June 5th, 2022Kyle’s Rant
BODY image is a strange thing, these days it is a subject of taboo due to woke principles and body shaming culture, but did you see the BPAY advert on TV with that big fat guy in the bath?
You can look at the advert via the QR code opposite before reading on.
Anyway, it got me thinking about breasts, as he has a rather fleshy set of man boobs. If we as a society have his large udders thrust into our living room, why then is the nipple of a woman, something personally I would rather look at, pixelated?
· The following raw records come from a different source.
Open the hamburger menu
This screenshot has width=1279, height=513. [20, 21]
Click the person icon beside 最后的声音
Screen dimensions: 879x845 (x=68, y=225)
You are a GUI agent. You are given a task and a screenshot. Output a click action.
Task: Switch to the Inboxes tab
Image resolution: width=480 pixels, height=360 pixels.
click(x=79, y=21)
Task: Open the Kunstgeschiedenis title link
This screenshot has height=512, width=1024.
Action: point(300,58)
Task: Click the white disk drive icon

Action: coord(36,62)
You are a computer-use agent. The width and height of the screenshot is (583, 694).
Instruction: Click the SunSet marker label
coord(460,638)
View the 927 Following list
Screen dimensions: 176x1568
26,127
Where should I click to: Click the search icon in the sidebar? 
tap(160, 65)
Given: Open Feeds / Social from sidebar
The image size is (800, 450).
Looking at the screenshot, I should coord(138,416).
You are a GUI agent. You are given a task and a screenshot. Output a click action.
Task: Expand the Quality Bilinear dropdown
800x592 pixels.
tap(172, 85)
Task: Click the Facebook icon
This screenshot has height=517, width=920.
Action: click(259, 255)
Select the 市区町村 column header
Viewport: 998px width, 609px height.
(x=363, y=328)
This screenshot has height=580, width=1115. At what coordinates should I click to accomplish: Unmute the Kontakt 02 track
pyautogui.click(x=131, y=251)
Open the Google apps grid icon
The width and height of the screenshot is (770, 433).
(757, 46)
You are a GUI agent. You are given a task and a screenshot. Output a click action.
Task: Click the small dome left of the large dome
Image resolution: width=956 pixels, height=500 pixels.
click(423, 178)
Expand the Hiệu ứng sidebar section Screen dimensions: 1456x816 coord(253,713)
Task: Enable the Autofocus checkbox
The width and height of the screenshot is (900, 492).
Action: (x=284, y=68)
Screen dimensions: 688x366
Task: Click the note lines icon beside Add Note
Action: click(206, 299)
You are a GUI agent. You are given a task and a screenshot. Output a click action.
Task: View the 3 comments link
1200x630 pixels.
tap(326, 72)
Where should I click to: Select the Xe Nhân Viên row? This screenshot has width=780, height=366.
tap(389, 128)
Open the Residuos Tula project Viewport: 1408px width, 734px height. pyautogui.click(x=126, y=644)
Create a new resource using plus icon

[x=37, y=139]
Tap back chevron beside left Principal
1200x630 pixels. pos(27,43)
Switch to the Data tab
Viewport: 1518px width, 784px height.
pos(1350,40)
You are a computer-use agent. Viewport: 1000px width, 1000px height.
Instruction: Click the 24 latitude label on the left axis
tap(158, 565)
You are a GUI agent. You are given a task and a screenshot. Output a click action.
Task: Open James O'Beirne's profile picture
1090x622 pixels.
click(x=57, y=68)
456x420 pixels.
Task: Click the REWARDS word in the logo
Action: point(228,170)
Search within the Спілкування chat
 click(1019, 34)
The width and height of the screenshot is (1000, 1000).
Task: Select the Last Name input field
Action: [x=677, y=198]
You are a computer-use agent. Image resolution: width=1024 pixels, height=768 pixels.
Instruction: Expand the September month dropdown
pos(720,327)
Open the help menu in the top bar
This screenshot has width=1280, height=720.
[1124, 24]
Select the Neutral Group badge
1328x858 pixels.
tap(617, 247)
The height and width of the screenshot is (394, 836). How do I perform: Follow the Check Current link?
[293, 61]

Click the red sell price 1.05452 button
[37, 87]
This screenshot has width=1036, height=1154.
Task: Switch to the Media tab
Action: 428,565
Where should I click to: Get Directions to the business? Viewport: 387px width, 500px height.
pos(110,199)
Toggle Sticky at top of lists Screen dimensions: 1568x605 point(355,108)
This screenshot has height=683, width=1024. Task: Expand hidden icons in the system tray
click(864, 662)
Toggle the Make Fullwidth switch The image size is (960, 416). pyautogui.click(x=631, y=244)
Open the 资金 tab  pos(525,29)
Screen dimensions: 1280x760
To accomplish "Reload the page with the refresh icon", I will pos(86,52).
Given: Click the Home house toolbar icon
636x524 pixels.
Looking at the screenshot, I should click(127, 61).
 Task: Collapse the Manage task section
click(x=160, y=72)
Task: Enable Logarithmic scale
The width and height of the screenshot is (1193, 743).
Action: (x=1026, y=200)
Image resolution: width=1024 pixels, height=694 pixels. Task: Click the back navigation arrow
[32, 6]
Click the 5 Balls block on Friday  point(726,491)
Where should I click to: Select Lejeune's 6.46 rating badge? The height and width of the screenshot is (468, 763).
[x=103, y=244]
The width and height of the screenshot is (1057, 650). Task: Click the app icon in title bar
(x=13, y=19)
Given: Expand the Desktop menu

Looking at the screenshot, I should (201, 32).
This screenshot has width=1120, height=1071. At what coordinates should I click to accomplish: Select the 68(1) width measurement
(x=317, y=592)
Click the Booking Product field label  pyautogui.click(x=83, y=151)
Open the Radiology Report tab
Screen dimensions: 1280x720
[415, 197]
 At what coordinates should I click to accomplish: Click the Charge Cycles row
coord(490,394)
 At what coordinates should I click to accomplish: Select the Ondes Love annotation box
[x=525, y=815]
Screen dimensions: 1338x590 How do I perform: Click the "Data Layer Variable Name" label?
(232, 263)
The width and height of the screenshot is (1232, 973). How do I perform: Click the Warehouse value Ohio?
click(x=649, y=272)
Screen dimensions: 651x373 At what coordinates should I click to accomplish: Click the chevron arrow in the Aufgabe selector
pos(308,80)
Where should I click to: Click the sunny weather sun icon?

Speaking of body shape, back in the old days before we had the fast-food chains when the vast majority of people were in a labour-intensive workforce, such as down a mine or breaking rocks to form roads, before the robots took over, if you had a bit of weight on folks were jealous.
Images of fellows bursting out of their dinner jackets while sipping on another pint of Guinness were something to behold. In the words from the show Oliver: “Food, glorious food, hot sausage and mustard, while we’re in the mood, cold jelly and custard, peas, pudding and saveloys, what next is the question, rich gentlemen have it boys, indigestion!”
And back then women were shapely and voluptuous and, for that matter, so were the farm animals until we bred them into submission for maximum production – the animals not the women that is.
My point that I am slowly getting to is that as the world begins to run out of food and the population continues to swell (think Mad Max), eventually a bit of a tummy out the front will be a thing to show off with pride. Instead of swimwear competitions we will be entering in man boob and back fat competitions. And that’s what I am holding out for as the gravity and post-pandemic lack of motivation to move gradually starts to grab hold. I think eventually I won’t be able to get out of the bed in the morning should the motivation wane further.
Speaking of beds, on a recent road trip with the missus I was shocked to find all the double beds in motels and hotels were two singles pushed together. I am talking about five different establishments of various star ratings.
When I booked, I didn’t ask for two singles pushed together and disguised as a queen bed, I asked for a queen. Some of the places we stayed at made a sort of an attempt to cover the gap with a topper pad and others with just a sheet and under blanket. What is with that?
Surely most people on the road are travelling as couples and don’t want to risk life and limb falling into the abyss as the two single beds separate. Even single travellers must like a bigger bed. And surely it makes better economic sense to buy one queen bed rather than two singles set aside for the odd tightwad who might stumble in off the track looking to share a room.